1.2数据集的处理首先整合数据，保留UC和CD数据集中均有包含的单核苷酸多态性(SNP)位点，最终得到10 867 439个SNPs，对于每条染色体以每50个相邻的SNPs为单位，以HapMap Phase3为参照，以欧洲人群的基因库作为对照，计算SNPs两两之间的LD值(r2)，如果r2大于0.2，就删除掉MAF较小的那个SNP，重复上面的删减过程，直到剩下的SNPs之间不再有强连锁现象，最终剩余140 983个SNPs。由于在meta分析之前，GWAS分析已经对这些SNPs进行了相应的质量控制[1]，因此，在本研究中不再考虑质量控制问题。

1.3FDR方法的简介假设同时研究的两个疾病分别为疾病i和疾病j，则某SNP与疾病i相关的cFDR被定义为该SNP所对应的pi和pj值均小于预先设定的阈值p0i和p0j，且在真实情况下SNPs与疾病i是没有关联的概率值，表示为cFDR(pi∣pj)=Pr(H0i∣pi≤p0i,pi≤p0j)。其中，pi代表某个SNP与疾病i之间关联强度假设检验的P值；pj代表了该SNP与疾病j之间关联强度假设检验的P值，H0i表示真实情况下该SNP与疾病i的发生没有关系[6]。

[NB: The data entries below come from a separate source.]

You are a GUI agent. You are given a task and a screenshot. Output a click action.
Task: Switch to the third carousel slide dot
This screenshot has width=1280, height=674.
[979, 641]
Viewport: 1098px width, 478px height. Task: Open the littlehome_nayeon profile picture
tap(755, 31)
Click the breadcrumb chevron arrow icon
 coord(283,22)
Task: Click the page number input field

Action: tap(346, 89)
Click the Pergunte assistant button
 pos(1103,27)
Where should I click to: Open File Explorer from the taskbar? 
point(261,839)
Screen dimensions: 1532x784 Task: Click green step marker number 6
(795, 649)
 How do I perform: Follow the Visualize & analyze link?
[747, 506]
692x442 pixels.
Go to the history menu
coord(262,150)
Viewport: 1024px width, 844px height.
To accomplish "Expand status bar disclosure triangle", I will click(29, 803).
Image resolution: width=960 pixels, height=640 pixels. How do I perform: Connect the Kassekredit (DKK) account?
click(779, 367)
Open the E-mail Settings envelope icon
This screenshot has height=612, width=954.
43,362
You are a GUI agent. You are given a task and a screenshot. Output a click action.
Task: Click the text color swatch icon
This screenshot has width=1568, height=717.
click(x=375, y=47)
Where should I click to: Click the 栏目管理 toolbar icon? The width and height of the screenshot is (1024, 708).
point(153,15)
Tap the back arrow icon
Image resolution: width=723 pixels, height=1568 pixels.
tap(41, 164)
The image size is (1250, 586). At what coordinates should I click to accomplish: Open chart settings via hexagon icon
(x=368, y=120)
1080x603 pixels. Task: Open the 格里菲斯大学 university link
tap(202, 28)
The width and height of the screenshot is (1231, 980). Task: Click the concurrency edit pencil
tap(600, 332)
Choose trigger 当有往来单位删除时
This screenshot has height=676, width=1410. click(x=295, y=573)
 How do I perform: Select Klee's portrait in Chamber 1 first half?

将ccFDR定义为cFDR(CD|UC)和cFDR(UC|CD)中较大的一个[6]。如果某个SNP的ccFDR小于设定的阈值，就代表这个SNP和两个表现型均相关。

1.4多效性的评估和曼哈顿图利用分层Q-Q图和分层TDR图对UC和CD之间的多效性富集程度进行评估。分层标准，pj≤1(即所有的SNPs都纳入的一组)，pj≤0.1，pj≤0.01，pj≤0.001，pj≤0.000 1。如果图中的散点向左偏离对角线则说明UC和CD之间存在多效性富集现象，而且偏离的程度越大，说明富集程度越强。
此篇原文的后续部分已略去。